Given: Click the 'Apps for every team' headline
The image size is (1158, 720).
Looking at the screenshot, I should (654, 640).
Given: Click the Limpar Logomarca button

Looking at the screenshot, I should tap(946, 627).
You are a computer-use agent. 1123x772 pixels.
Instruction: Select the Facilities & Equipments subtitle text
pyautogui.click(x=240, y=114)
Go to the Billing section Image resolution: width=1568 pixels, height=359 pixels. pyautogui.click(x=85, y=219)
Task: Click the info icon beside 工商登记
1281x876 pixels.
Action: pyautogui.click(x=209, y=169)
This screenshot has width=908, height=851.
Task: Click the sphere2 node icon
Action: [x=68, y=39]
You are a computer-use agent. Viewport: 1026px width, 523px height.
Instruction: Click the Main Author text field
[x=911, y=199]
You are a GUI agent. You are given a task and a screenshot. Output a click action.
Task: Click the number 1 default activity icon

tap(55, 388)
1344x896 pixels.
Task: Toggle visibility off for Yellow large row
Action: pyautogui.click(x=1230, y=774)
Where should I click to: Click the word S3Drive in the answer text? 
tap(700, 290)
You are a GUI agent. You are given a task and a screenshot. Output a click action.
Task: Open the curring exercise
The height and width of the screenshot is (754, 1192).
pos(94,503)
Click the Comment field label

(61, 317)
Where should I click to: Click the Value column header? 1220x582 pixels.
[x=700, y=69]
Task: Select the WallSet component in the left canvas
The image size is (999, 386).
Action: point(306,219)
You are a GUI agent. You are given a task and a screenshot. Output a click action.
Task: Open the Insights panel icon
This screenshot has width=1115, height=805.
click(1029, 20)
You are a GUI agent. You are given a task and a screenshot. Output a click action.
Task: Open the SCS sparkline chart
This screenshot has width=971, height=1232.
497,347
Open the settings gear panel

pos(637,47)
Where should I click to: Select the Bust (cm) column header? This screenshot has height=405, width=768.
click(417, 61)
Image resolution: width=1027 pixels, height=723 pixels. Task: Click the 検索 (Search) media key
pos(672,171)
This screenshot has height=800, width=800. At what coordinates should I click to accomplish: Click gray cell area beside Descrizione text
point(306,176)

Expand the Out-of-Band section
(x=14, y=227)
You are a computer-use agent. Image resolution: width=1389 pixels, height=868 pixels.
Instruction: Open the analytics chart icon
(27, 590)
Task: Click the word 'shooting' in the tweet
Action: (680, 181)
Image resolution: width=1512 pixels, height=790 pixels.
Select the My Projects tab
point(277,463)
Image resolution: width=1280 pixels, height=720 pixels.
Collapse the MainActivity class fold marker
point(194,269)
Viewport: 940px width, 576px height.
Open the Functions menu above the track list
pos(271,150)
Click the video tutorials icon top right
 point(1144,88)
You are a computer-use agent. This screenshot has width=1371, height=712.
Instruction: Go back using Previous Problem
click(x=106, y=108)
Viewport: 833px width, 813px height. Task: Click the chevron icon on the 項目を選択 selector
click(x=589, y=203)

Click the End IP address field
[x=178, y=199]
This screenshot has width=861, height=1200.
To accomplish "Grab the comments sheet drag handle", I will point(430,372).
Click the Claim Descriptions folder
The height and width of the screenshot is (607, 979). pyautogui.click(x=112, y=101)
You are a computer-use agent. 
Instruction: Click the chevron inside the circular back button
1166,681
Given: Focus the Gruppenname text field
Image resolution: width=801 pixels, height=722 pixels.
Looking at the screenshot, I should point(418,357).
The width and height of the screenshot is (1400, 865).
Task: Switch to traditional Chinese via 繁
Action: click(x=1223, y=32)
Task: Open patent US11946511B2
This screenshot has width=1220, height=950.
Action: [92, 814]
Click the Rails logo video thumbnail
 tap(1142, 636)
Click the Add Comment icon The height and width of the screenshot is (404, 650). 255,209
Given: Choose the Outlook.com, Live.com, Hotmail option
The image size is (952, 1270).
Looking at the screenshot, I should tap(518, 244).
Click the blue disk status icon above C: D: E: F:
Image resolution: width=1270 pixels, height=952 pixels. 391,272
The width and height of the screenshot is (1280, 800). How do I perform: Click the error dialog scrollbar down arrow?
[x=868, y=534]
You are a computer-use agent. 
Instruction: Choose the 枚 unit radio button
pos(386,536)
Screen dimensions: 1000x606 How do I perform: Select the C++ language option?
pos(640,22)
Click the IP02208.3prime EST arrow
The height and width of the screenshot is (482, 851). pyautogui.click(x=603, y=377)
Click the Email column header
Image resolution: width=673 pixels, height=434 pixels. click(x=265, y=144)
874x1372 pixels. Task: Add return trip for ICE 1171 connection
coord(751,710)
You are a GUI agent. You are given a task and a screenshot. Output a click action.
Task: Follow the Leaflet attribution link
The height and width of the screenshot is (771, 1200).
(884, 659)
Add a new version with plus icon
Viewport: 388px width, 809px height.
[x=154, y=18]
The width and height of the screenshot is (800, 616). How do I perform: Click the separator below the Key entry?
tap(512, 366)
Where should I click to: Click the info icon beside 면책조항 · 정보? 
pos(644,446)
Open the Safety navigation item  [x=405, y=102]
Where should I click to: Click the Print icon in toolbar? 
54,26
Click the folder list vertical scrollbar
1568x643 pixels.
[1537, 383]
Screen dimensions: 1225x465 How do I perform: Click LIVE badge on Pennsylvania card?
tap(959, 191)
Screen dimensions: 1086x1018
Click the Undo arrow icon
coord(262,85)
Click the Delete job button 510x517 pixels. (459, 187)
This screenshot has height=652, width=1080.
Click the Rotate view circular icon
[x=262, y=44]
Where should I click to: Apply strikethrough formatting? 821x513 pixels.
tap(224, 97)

***

__Required work__.
Output the whole listing exactly, leaving nothing out.

__Answer for this exercise__.
Given: Click the 'Apps for every team' headline
The image size is (1158, 720).
Looking at the screenshot, I should (654, 640).
Given: Click the Limpar Logomarca button

Looking at the screenshot, I should tap(946, 627).
You are a computer-use agent. 1123x772 pixels.
Instruction: Select the Facilities & Equipments subtitle text
pyautogui.click(x=240, y=114)
Go to the Billing section Image resolution: width=1568 pixels, height=359 pixels. pyautogui.click(x=85, y=219)
Task: Click the info icon beside 工商登记
1281x876 pixels.
Action: pyautogui.click(x=209, y=169)
This screenshot has width=908, height=851.
Task: Click the sphere2 node icon
Action: [x=68, y=39]
You are a computer-use agent. Viewport: 1026px width, 523px height.
Instruction: Click the Main Author text field
[x=911, y=199]
You are a GUI agent. You are given a task and a screenshot. Output a click action.
Task: Click the number 1 default activity icon

tap(55, 388)
1344x896 pixels.
Task: Toggle visibility off for Yellow large row
Action: pyautogui.click(x=1230, y=774)
Where should I click to: Click the word S3Drive in the answer text? 
tap(700, 290)
You are a GUI agent. You are given a task and a screenshot. Output a click action.
Task: Open the curring exercise
The height and width of the screenshot is (754, 1192).
pos(94,503)
Click the Comment field label

(61, 317)
Where should I click to: Click the Value column header? 1220x582 pixels.
[x=700, y=69]
Task: Select the WallSet component in the left canvas
The image size is (999, 386).
Action: point(306,219)
You are a GUI agent. You are given a task and a screenshot. Output a click action.
Task: Open the Insights panel icon
This screenshot has width=1115, height=805.
click(1029, 20)
You are a GUI agent. You are given a task and a screenshot. Output a click action.
Task: Open the SCS sparkline chart
This screenshot has width=971, height=1232.
497,347
Open the settings gear panel

pos(637,47)
Where should I click to: Select the Bust (cm) column header? This screenshot has height=405, width=768.
click(417, 61)
Image resolution: width=1027 pixels, height=723 pixels. Task: Click the 検索 (Search) media key
pos(672,171)
This screenshot has height=800, width=800. At what coordinates should I click to accomplish: Click gray cell area beside Descrizione text
point(306,176)

Expand the Out-of-Band section
(x=14, y=227)
You are a computer-use agent. Image resolution: width=1389 pixels, height=868 pixels.
Instruction: Open the analytics chart icon
(27, 590)
Task: Click the word 'shooting' in the tweet
Action: (680, 181)
Image resolution: width=1512 pixels, height=790 pixels.
Select the My Projects tab
point(277,463)
Image resolution: width=1280 pixels, height=720 pixels.
Collapse the MainActivity class fold marker
point(194,269)
Viewport: 940px width, 576px height.
Open the Functions menu above the track list
pos(271,150)
Click the video tutorials icon top right
 point(1144,88)
You are a computer-use agent. This screenshot has width=1371, height=712.
Instruction: Go back using Previous Problem
click(x=106, y=108)
Viewport: 833px width, 813px height. Task: Click the chevron icon on the 項目を選択 selector
click(x=589, y=203)

Click the End IP address field
[x=178, y=199]
This screenshot has width=861, height=1200.
To accomplish "Grab the comments sheet drag handle", I will point(430,372).
Click the Claim Descriptions folder
The height and width of the screenshot is (607, 979). pyautogui.click(x=112, y=101)
You are a computer-use agent. 
Instruction: Click the chevron inside the circular back button
1166,681
Given: Focus the Gruppenname text field
Image resolution: width=801 pixels, height=722 pixels.
Looking at the screenshot, I should point(418,357).
The width and height of the screenshot is (1400, 865).
Task: Switch to traditional Chinese via 繁
Action: click(x=1223, y=32)
Task: Open patent US11946511B2
This screenshot has width=1220, height=950.
Action: [92, 814]
Click the Rails logo video thumbnail
 tap(1142, 636)
Click the Add Comment icon The height and width of the screenshot is (404, 650). 255,209
Given: Choose the Outlook.com, Live.com, Hotmail option
The image size is (952, 1270).
Looking at the screenshot, I should tap(518, 244).
Click the blue disk status icon above C: D: E: F:
Image resolution: width=1270 pixels, height=952 pixels. 391,272
The width and height of the screenshot is (1280, 800). How do I perform: Click the error dialog scrollbar down arrow?
[x=868, y=534]
You are a computer-use agent. 
Instruction: Choose the 枚 unit radio button
pos(386,536)
Screen dimensions: 1000x606 How do I perform: Select the C++ language option?
pos(640,22)
Click the IP02208.3prime EST arrow
The height and width of the screenshot is (482, 851). pyautogui.click(x=603, y=377)
Click the Email column header
Image resolution: width=673 pixels, height=434 pixels. click(x=265, y=144)
874x1372 pixels. Task: Add return trip for ICE 1171 connection
coord(751,710)
You are a GUI agent. You are given a task and a screenshot. Output a click action.
Task: Follow the Leaflet attribution link
The height and width of the screenshot is (771, 1200).
(884, 659)
Add a new version with plus icon
Viewport: 388px width, 809px height.
[x=154, y=18]
The width and height of the screenshot is (800, 616). How do I perform: Click the separator below the Key entry?
tap(512, 366)
Where should I click to: Click the info icon beside 면책조항 · 정보? 
pos(644,446)
Open the Safety navigation item  [x=405, y=102]
Where should I click to: Click the Print icon in toolbar? 
54,26
Click the folder list vertical scrollbar
1568x643 pixels.
[1537, 383]
Screen dimensions: 1225x465 How do I perform: Click LIVE badge on Pennsylvania card?
tap(959, 191)
Screen dimensions: 1086x1018
Click the Undo arrow icon
coord(262,85)
Click the Delete job button 510x517 pixels. (459, 187)
This screenshot has height=652, width=1080.
Click the Rotate view circular icon
[x=262, y=44]
Where should I click to: Apply strikethrough formatting? 821x513 pixels.
tap(224, 97)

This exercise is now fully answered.